İngiltere’de imzalandıktan 10 yıl sonra onaylanan İstanbul Sözleşmesi, göçmen kadınları ev içi şiddetten koruyan maddeye konulan çekince ile bugün yürürlüğe girdi.
Kadın hakları örgütleri, İngiltere’nin 59. Madde’ye koyduğu çekinceyi bir kez daha eleştirdi.
Uluslararası Af Örgütü İngiltere Şubesi Direktörü Sacha Deshmukh yazılı açıklamasında, hükümetin, kadınları ev içi şiddete karşı korumak için “yeterince adım atmadığını” kaydetti:
“Hükümet sözleşmenin 59. Maddesi’ne sessiz sedasız çekince koyarak, bu ülkede yaşayan en savunmasız durumdaki kadınların bir kısmını, yani göçmen kadınları yüz üstü bırakmaya devam ediyor.”

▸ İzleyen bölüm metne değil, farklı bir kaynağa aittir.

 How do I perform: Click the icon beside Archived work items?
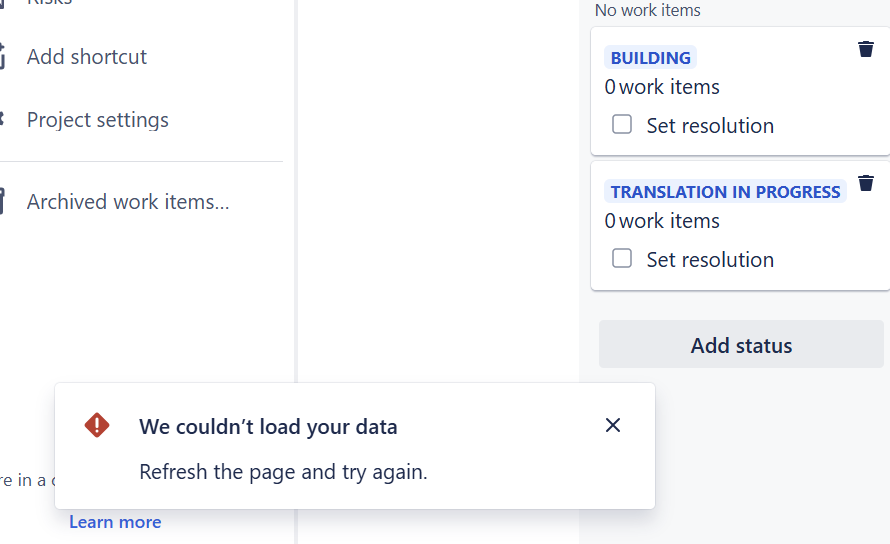coord(2,202)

Örgüt, hükümetin bu kararıyla, hükümlerini hiçbir temelde ayrımcılık yapmadan uygulama zorunluluğu getiren sözleşmenin temel ilkelerinden birine de “aykırı davrandığını” belirtti.
İstanbul Sözleşmesi’nin 59. Maddesi, bir ülkede eşi ya da partnerine bağlı olarak oturma izni bulunan kadınlara şiddet görmeleri halinde eş ya da partnerlerinden bağımsız şekilde ikamet verilmesini öngörüyor.
Söz konusu maddede, “Bağımsız oturma izninin verilmesine ve süresine ilişkin koşullar iç hukuk tarafından belirlenir” deniyor.
'Kadınlar istismardan kaçınma ile sınır dışı arasında seçim yapmak zorunda bırakılmamalı'
Eski İçişleri Bakanı Priti Patel bu yıl içerisinde İngiltere’nin sözleşmeyi 59. Madde’ye çekince koyarak onaylayacağını açıkladığında, kadın ve göçmen hakları örgütleri bu karara tepki göstermişti.
80’den fazla örgüt imzaladıkları açık mektupta, kararın göçmen kadınları hayati destekten mahrum bırakacağını ve istismarcı eş ve partnerlere cesaret vereceğini kaydetmişti.
İnsan Hakları İzleme Örgütü de bu kararın, ikamet izinlerinin iptal edileceği korkusuyla ev içi şiddet mağduru göçmen kadınları resmi kurumlara başvurmaktan alıkoyacağını söylemişti.
Örgüt’ten Hillary Margolis, “Hiçbir kadın istismardan kaçınma ile muhtemelen sınır dışı edilme arasında seçim yapmak zorunda bırakılmamalı” demişti.
Hükümet ise bu konuda son kararı vermek için Göçmen Kadınlara Destek adlı pilot programından çıkacak verileri beklediklerini açıklamıştı.
Pilot çalışmayı yürüten Southall Black Sisters adlı örgüt ise çalışmanın odağının farklı olduğunu belirterek, hükümetin 59. Madde’yi onaylamak için sonuçları beklemesine gerek olmadığını savunmuştu.
İstanbul Sözleşmesi, kadınlara ve kız çocuklarına yönelik şiddet ile ayrımcılığa karşı mücadele için 2011 yılında İstanbul’da imzalandı.
2012 yılında sözleşmeyi imzalayan İngiltere, 10 yıl sonra Temmuz’da sözleşmeyi onayladı. Gecikme, kadın hakları savunucuları ve muhalefetteki milletvekilleri tarafından tepkiyle karşılanmıştı.
Kısaca "İstanbul Sözleşmesi" ismiyle anılan "Kadınlara Yönelik Şiddet ve Aile İçi Şiddetin Önlenmesi ve Bunlarla Mücadeleye İlişkin Avrupa Konseyi Sözleşmesi"ni ilk imzalayan ve onaylayan ülke olan Türkiye, geçen yıl Cumhurbaşkanlığı kararıyla sözleşmeden çekilmişti.
Hükümetin bu kararı kadın hakları örgütleri ile muhalefetin tepkisini çekmiş, protesto gösterileri düzenlenmişti.
Çekilme kararının iptali ve yürütmenin durdurulması istemiyle çok sayıda dava açılmıştı.
Danıştay 10. Dairesi, iptal ve yürütmenin durdurulması istemini 2'ye karşı 3 oyla reddetmişti.